Judge Lau's opinion reads in pertinent part:

The court finds that Petitioner credibly sustained its burden and established its prima facie case.   Petitioner's agent and superintendent testified credibly that respondent was seen sporadically at the Apartment and that others were seen in occupancy of the premises on a daily basis;  more particularly, petitioner established that Norman Lawrence was the most recent occupant of the premises, and that Esoffier was not seen at the Apartment for extended periods of time while Lawrence lived there.   The testimony of Esoffier, considered in juxtaposition to the extensive documentary evidence, leads this court to conclude that Escoffier has been, at most, an occasional visitor to the Apartment, coming from the Mobile House ․ By his own admission, Escoffier spent periods of several years living away from the Apartment, first as a student of podiatric medicine in Ohio and as a resident in podiatric surgery in Alabama.

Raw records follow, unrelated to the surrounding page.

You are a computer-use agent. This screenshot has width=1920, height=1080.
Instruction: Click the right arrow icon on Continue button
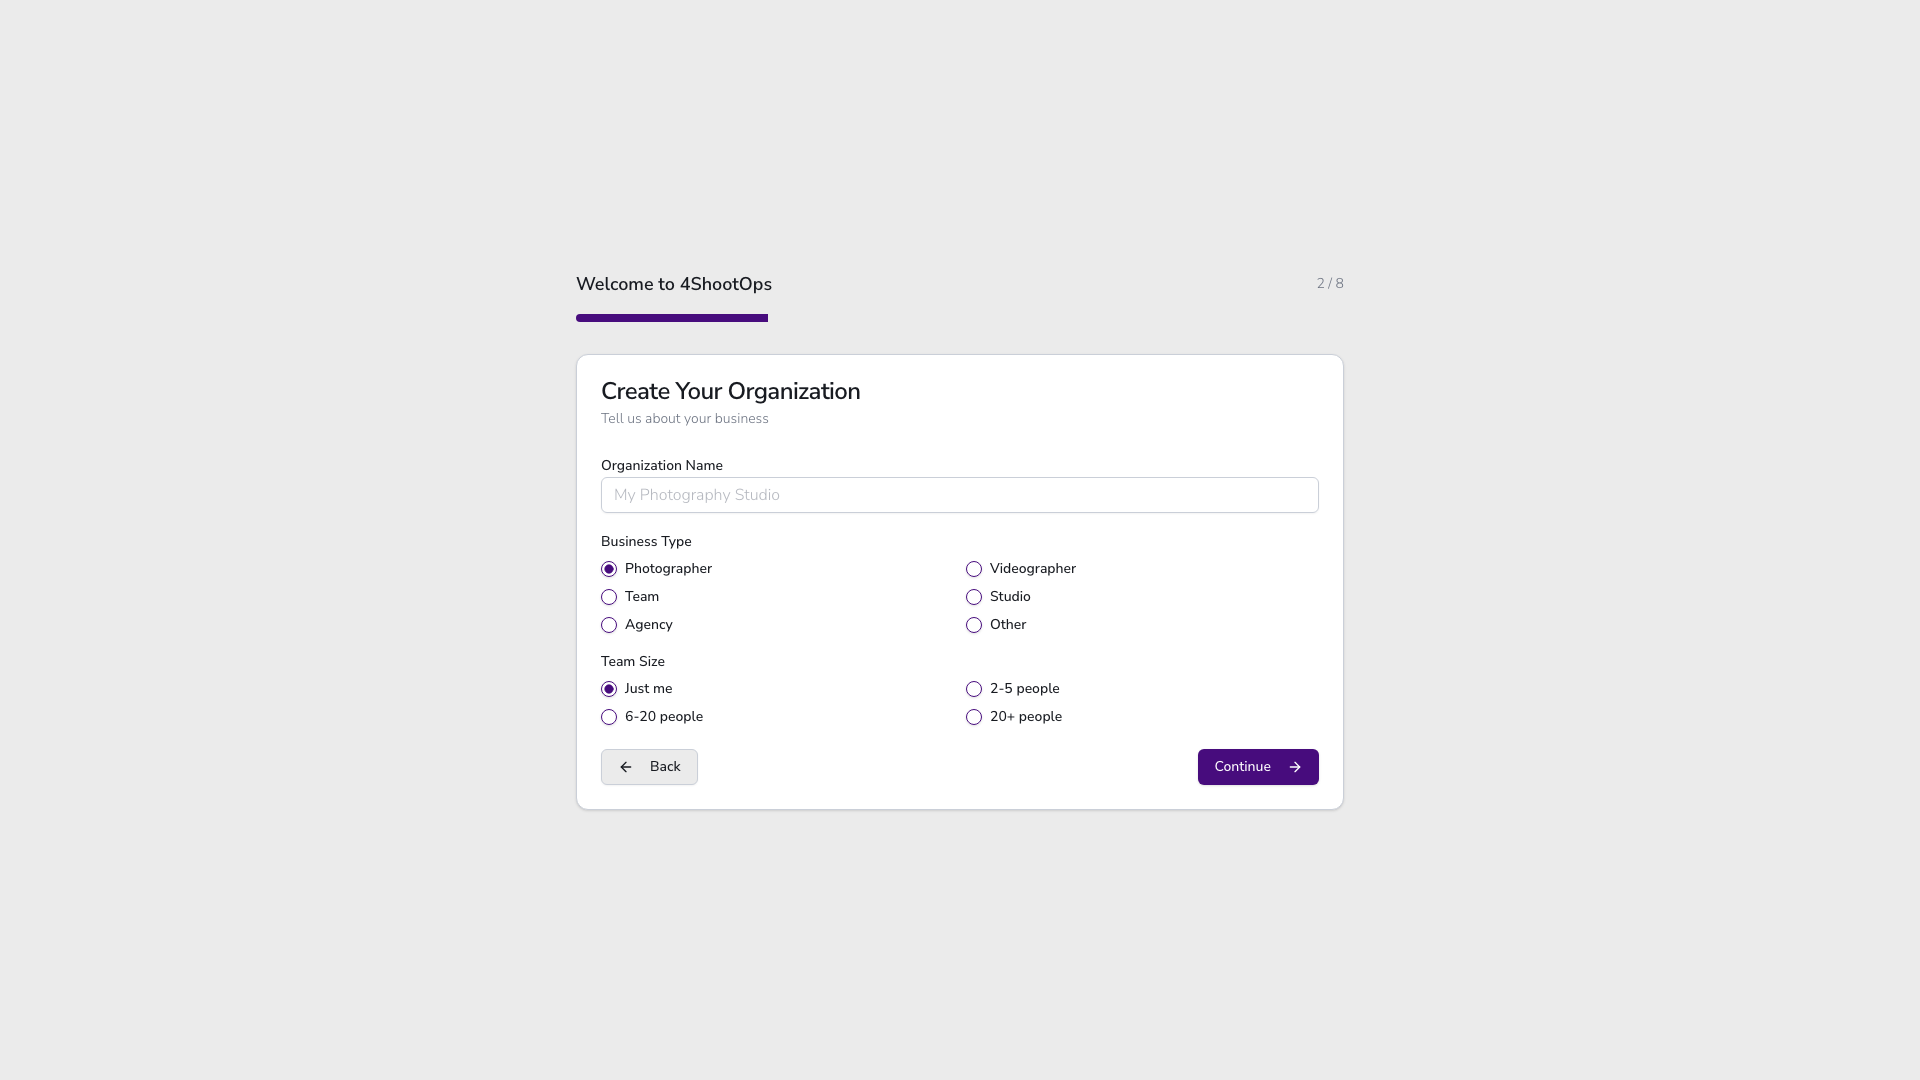click(1295, 767)
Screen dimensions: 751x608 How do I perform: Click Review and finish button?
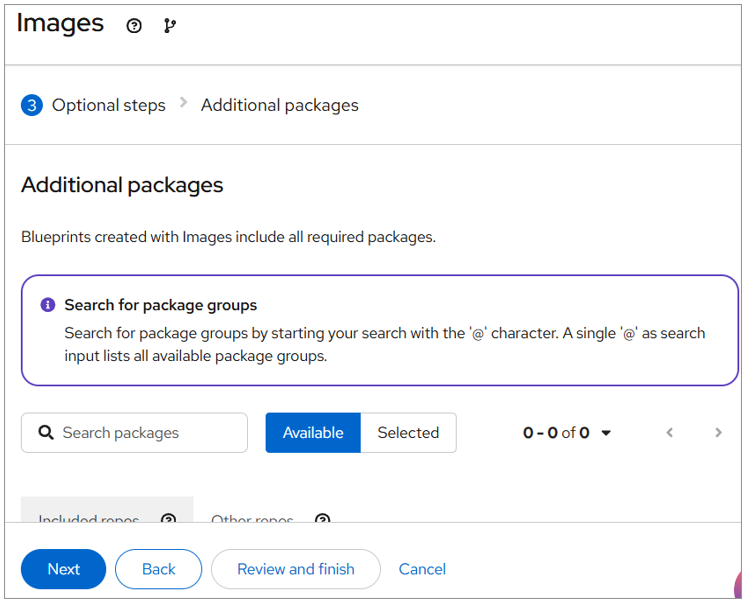295,569
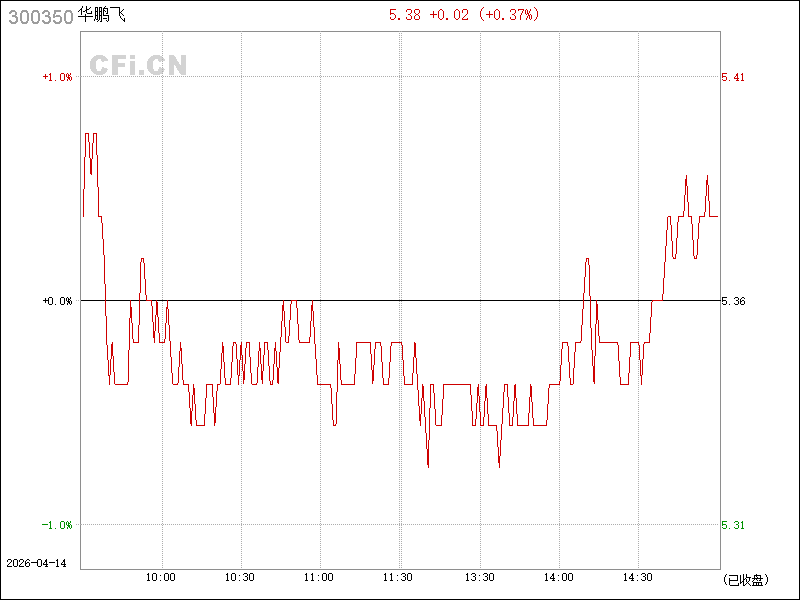800x600 pixels.
Task: Select the 14:00 time axis marker
Action: (558, 578)
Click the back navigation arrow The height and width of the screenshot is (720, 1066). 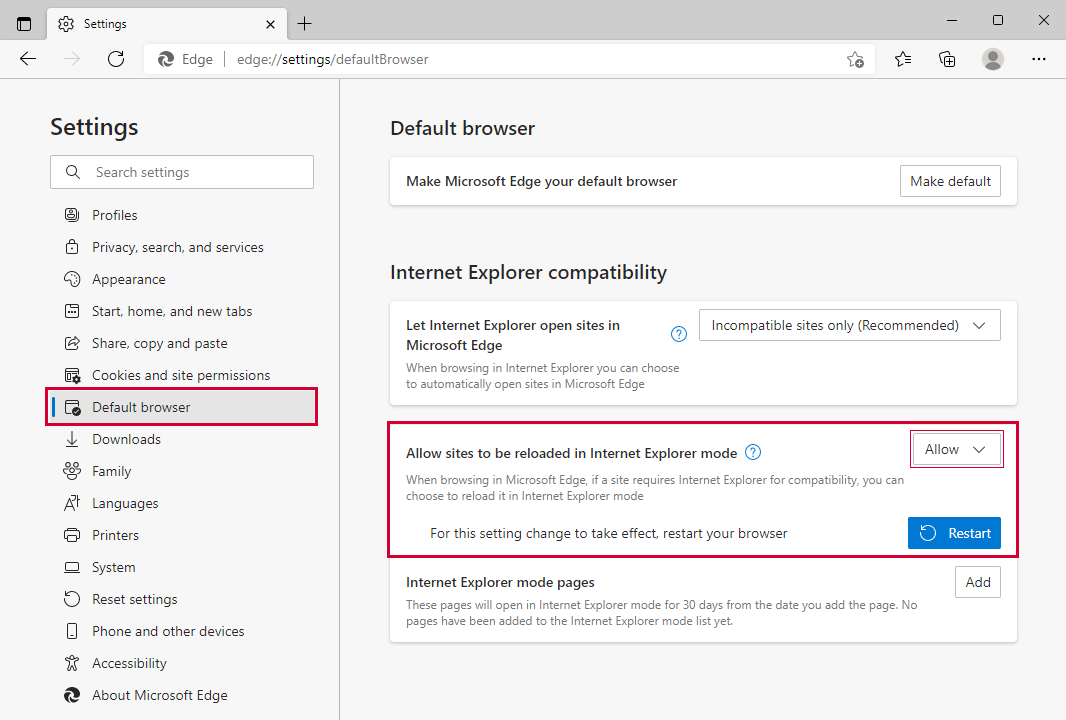28,59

․ The evidence of Escoffier's regular, ongoing connections to the Mobile House, his extended absences from the Apartment, his almost universal use of the address of the Mobile House as his home address, and the fact that his automobile insurance policies are characterized as policies for employees of a bank located in Mobile, greatly outweigh any evidence of his connection to the Apartment.

While the issue of primary residence was not before Judge Lau, her findings establish that there was no ongoing physical presence at the subject apartment by Escoffier and that the subject premises was occupied by another or others, which is a factor to be considered in determining primary residence.

The Majority excuses the tenant's admission that he spent years away from the apartment (1980-1984 in Ohio and 1987-1990 in Alabama). These absences, apart from occasional visits to New York, continued until the commencement of the illegal sublet proceeding when Escoffier attempted to effect a cure by returning to the apartment.   Nor should his changing the address on his drivers license and registration on his two cars from the Mobile address to the New York address at the time of the commencement of the illegal sublet proceeding benefit him.

The Majority in the illegal sublet proceeding stated “While tenant does not dispute that he owns a home in Mobile and regularly travels there for medical reasons ․” The Majority here, as did the Trial Court, accepted Escoffier's testimony that his house was in a “dilapidated condition” containing little furniture.   I assume that the inference that they seek to draw, which I do not, is that he would not live in that house.   The admitted fact is that he did.   Nor do I accept his testimony that the reason for his continued absence from the apartment was to receive medical treatment in Alabama.   He testified that after 1990 he went to Alabama “either once a month or once every two months” for 8 or 9 years for rehabilitation generally taking a bus which required a traveling time of between 23 and 37 hours one way.   His testimony that he traveled that distance on a regular basis to receive medical attention is incredible.   His long term absence (more than ten years) should not be excused (Claridge Gardens v. Menotti, 160 A.D.2d 544, 554 N.Y.S.2d 193 [1st Dept. 1990] ).

The landlord does not have to establish that Escoffier lived in the Mobile house.   It has to and did establish that the subject apartment is not his primary residence (Glenbriar Co. v. Lipsman, 5 N.Y.3d 388, 804 N.Y.S.2d 719, 838 N.E.2d 635 [2005];  TOA Constr. Co. v. Tsitsires, N.Y.L.J., Mar. 26, 2003, at {2003 N.Y. Slip Op. 50651(U)} 19, col. 1, 2003 WL 1793052 [App. Term, 1st Dept., McCooe, J., dissenting in part], mod. 4 A.D.3d 141, 772 N.Y.S.2d 24 [1st Dept. 2004];  Sommer v. Ann Turkel, Inc., 137 Misc.2d 7, 522 N.Y.S.2d 765 [App. Term, 1st Dept. 1987] ).

The Judgment should be reversed and possession granted to the petitioner.

This constitutes the decision and order of this court.